Generating extinct Japanese script with Adversarial Autoencoders: Theory and Implementation

Adrian Yijie Xu, PhD
GradientCrescent
Published in
9 min readFeb 19, 2019

Introduction

Be it political deepfakes, near real-time video modification, or creating hybrid celebrity faces, the generative capabilities of neural networks have rapidly shot to the spotlight as we move beyond classical beliefs of “seeing is believing”. Amongst these, architectures utilizing adversarial training, such as adversarial networks such as Generative Adversarial Networks (GAN) and Adversarial Autoencoders (AAE), have received particular attention as a self-supervised approaches to creating realistic outputs capable of fooling other neural networks during classification.

Intuitively, we can think of adversarial architectures as a policeman and a counterfeiter working in tandem — the counterfeiter works to produce realistic quality counterfeit currency, which is examined by the policeman, whom we assume is knowledgeable about the characteristics of real currency due to experience . If it doesn’t pass as authentic currency, the policeman rejects the currency and instructs the counterfeiter how to improve next time.

Not what we’ll be doing, thankfully

As time passes, the counterfeiter’s skills increase, and eventually he produces authentic-looking currency. No worries however, we won’t be faking money today!

In this tutorial, we will utilize an Adversarial Autoencoder and the open-source KMNIST dataset in order to bring back a now relatively extinct form of ancient cursive Japanese script known as Kuzushiji. KMNIST (Kuzushiji-MNIST ) is a replacement for the MNIST dataset (28x28 grayscale, 70,000 images), provided in the original MNIST format as well as a NumPy format, with one class chosen to represent each of the 10 rows of Kuzushiji Hiragana.

Examples of each of the 10 classes of Hiragana in KMNIST

Before the 19th century, cursive Kuzushiji Japanese script had been in use as for over 1000 years before the 19th century, and included several different styles and formats for each word. However, during the Meiji period, Japan reformed its official language and writing system and standardized it into a form similar to that used today. This caused the cursive script to fade, and today millions of documents on Japanese culture and history cannot be read by modern scholars.
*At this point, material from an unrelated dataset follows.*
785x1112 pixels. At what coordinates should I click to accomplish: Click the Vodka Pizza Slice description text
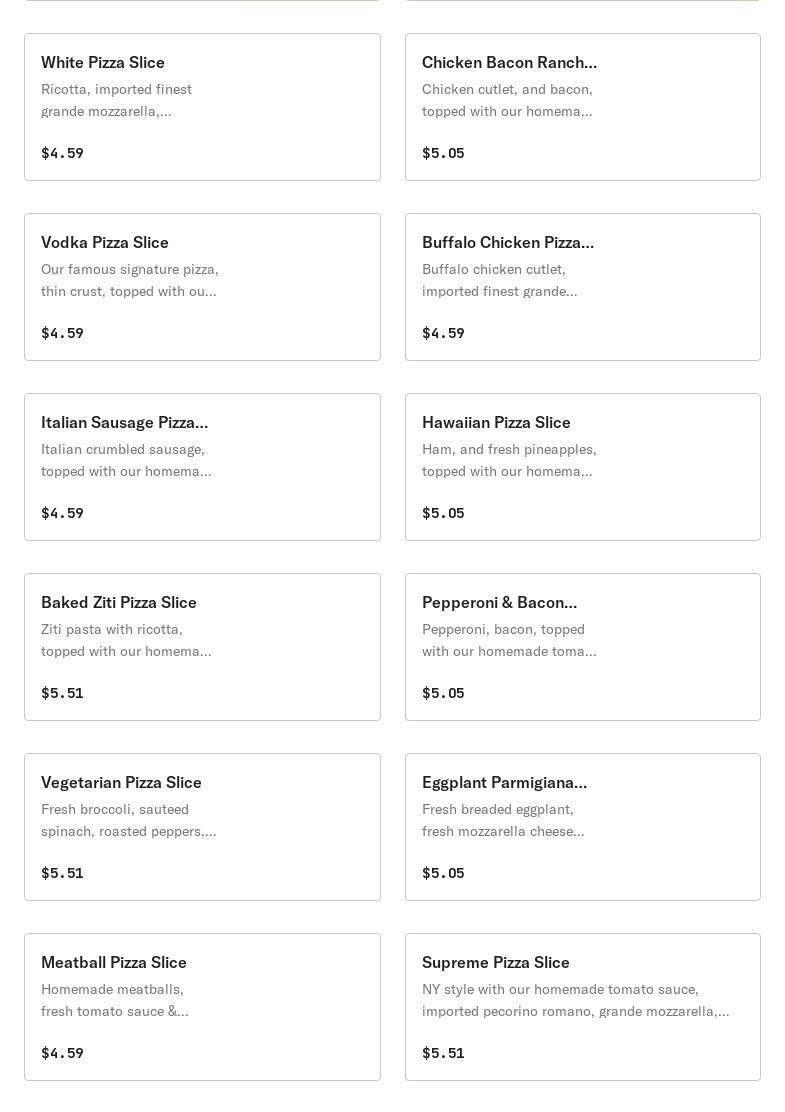click(x=129, y=281)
Using our approach, we will breathe life into this extinct script, by learning from the work of thousands of poets and writers to create new examples of Kuzushijii script.
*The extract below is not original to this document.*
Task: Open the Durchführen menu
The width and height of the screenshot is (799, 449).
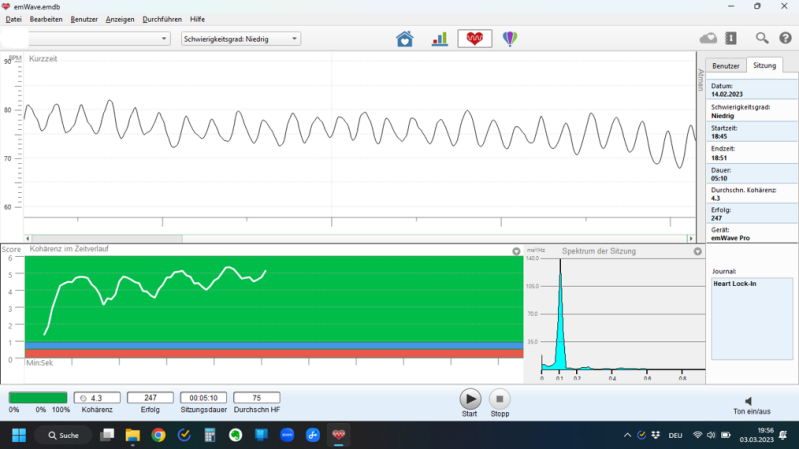Action: tap(162, 19)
For the course of this tutorial, we assume that the user is familiar with the elements of deep learning, particularly backpropagation and the structure of one-dimensional neural networks.

Theory

An autoencoder is a self-supervised learning neural network designed to reconstruct its input from a lower dimensional representation. A vanilla autoencoder consists of two components — an encoder and a decoder. The encoder takes an input and generates a lower dimensional intermediate representation, known as the latent representation. For instance, an input consisting of an image of a cat may become a pixelated, smaller image that also occupies a proportionally smaller amount of memory.

The decoder’s role is to take this latent representation and restore it back into it’s original, higher dimensional form. It’s important to note that the decoder does not know what the original image looks like, and hence initially does a terrible job during reconstruction. We train the network by minimizing the reconstruction loss (the mean squared loss), which measures the difference between the original input and the reconstructed input.
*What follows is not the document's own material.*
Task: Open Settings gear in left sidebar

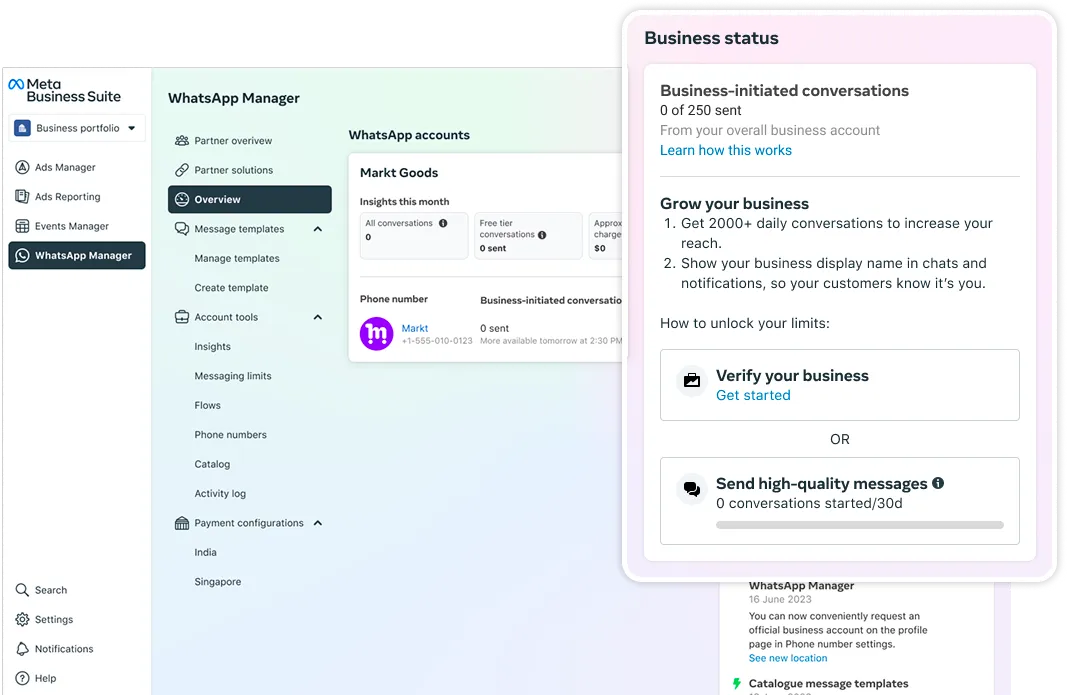Action: point(22,620)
Image result for mean squared loss equation
Definition of Mean Squared Error, over N samples.

With each epoch, the encoder will learn to generate a more meaningful latent representation, while decoder will learn to better convert the said latent representation back into an approximated input image. This continues until the reconstruction loss is minimized, and the input can be replicated. The uses of latent representations also lie beyond computational efficiency. By default, vanilla autoencoders don’t force their encoder posterior output to match a specific input distribution, but rather aim to learn explicit relationships which are spread in the lower dimensional latent space that aid in reconstruction. In this manner, an autoencoder can be used to remove ambient noise from an input image, for example.

An adversarial autoencoder (AAE) possesses similarities to vanilla autoencoders, but also contain an adversarial component known as a discriminator, similar to that observed in Generative Adversarial Networks. We can regard the autoencoder in an AAE as a generator, where the encoder component learns to convert the latent posterior distribution to match a prior input data distribution, while the decoder aims to better reconstruct the image to minimize reconstruction loss. The generator’s overall role is to produce outputs that could fool the discriminator into believing that the sample latent representation is coming from the true prior input distribution and not the latent posterior distribution.

There are two alternating phases to training an AAE. Firstly, during the reconstruction phase, we only train the autoencoder (which consists of the encoder and decoder) to minimize the reconstruction error, in the same manner as we observed with the vanilla autoencoders.

Secondly, during the regularization phase, we train the discriminator to tell apart samples from the true prior input distribution from the generated posterior the generated samples (encoder output). Following this, we then train the generator (which is the encoder of the autoencoder) to confuse the discriminator, by better matching the aforementioned distributions.

After the training is done, the decoder of the autoencoder will generate samples that directly map the imposed prior of the data distribution with minimal reconstruction loss.

Sounds complex right? To better understand the mechanics behind this, let’s go over a pass in the network. Let’s say that we are feeding our autoencoder with the KMNIST dataset, and we first pass it a batch of images representing the the class “0”.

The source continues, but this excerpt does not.